Tak zwana ustawa represyjna ogranicza prawo obywatela do niezależnego sądu - oceniła w programie "Babilon" w TVN24 BiS Joanna Jaśkowiak z Koalicji Obywatelskiej. Zdaniem Elżbiety Bińczyckiej z Unii Europejskich Demokratów w kwestii sądownictwa i praworządności "stoimy już nad przepaścią". - Wydaje mi się, że nie jesteśmy w przededniu chaosu, tylko w tym chaosie tkwimy od lat - stwierdziła Gabriela Masztafiak z Konfederacji.

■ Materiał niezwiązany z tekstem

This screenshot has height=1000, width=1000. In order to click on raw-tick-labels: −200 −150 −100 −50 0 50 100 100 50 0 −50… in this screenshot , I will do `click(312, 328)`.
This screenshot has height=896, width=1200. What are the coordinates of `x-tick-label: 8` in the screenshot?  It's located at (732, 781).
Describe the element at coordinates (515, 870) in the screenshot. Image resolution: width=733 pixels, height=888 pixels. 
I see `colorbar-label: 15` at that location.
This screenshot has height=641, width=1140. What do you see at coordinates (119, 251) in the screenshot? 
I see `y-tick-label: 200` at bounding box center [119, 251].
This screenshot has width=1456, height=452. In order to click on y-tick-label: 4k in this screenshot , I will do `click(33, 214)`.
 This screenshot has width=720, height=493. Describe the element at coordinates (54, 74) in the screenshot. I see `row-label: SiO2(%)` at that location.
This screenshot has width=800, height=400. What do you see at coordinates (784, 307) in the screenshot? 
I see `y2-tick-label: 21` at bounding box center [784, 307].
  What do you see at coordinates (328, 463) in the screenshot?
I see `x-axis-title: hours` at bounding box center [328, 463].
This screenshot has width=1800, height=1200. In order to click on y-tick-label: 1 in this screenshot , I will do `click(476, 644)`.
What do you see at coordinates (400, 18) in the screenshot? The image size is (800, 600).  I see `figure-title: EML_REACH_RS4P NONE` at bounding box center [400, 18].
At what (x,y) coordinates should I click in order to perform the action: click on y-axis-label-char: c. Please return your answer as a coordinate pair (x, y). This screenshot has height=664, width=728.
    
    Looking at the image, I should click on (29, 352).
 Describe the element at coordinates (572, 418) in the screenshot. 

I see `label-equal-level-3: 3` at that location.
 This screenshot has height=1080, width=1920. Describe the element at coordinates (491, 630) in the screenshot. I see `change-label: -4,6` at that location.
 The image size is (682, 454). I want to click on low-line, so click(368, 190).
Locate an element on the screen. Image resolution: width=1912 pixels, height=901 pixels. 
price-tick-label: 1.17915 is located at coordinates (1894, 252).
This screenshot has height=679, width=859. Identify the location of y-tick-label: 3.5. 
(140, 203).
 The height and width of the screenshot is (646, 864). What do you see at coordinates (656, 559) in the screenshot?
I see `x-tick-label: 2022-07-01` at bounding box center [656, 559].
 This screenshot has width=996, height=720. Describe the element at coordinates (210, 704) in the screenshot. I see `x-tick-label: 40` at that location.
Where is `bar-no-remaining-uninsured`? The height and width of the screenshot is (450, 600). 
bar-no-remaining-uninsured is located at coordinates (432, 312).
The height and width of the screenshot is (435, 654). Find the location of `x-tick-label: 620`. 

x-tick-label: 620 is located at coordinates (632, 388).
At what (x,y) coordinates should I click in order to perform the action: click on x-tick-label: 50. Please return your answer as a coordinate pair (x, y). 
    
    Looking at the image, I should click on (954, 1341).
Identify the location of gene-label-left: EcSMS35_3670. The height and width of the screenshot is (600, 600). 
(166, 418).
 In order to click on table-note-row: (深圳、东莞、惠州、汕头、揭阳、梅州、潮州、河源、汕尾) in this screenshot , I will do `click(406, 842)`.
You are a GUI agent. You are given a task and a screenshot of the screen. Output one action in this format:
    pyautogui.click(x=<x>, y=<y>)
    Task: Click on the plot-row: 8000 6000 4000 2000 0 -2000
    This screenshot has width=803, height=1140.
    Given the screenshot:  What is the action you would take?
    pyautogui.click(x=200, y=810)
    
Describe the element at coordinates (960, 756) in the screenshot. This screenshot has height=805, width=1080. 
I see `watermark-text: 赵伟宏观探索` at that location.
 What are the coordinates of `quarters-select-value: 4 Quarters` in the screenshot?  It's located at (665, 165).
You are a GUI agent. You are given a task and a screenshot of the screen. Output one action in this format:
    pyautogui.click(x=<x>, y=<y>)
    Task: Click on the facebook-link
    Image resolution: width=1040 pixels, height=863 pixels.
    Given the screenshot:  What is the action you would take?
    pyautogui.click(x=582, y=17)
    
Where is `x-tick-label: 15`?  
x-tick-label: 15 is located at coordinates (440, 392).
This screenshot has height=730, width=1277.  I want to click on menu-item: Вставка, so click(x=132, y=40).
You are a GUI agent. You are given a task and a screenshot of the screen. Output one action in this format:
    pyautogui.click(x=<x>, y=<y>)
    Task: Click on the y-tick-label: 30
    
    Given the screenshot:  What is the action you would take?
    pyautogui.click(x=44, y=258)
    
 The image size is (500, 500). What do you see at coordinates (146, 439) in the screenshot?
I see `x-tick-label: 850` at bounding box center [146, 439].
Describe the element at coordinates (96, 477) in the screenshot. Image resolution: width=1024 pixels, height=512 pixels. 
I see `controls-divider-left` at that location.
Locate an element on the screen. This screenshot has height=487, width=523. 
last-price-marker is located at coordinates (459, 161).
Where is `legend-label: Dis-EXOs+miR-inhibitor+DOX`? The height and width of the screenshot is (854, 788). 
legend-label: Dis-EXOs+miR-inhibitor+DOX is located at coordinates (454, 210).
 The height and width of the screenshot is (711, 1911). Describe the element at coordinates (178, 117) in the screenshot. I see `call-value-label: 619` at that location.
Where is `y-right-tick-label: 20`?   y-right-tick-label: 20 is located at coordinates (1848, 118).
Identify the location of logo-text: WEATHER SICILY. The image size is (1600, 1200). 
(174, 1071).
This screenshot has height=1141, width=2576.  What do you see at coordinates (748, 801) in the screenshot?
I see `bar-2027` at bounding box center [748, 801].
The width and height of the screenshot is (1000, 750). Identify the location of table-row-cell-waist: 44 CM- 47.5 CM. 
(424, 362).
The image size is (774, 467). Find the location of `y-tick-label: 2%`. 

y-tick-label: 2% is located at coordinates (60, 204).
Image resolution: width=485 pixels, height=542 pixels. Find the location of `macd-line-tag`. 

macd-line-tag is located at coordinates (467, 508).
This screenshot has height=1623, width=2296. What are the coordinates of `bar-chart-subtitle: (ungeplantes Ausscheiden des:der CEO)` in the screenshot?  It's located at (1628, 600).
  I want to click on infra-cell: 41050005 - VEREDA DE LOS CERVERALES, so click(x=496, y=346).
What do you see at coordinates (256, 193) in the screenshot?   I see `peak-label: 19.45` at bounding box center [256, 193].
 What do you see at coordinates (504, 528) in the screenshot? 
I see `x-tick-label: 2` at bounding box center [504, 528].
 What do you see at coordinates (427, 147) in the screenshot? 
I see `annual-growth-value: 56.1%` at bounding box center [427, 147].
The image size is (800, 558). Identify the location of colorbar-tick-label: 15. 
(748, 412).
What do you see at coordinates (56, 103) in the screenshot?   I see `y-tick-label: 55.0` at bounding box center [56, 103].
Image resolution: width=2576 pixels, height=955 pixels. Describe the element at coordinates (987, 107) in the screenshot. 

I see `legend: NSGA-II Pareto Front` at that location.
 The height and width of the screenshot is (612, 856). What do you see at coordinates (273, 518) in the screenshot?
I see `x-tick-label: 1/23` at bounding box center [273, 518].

- To, co dzieje się wokół sądownictwa, wokół ograniczania niezależności sędziów, w związku z procedowaniem tak zwanej ustawy kagańcowej powoduje przede wszystkim to, że ogranicza się prawo obywatela do niezależnego sądu - oceniła Joanna Jaśkowiak z Koalicji Obywatelskiej.
- Nie wiem, czy obywatele zdają sobie sprawę, że jest to coś, co ich bezpośrednio dotyczy - dodała.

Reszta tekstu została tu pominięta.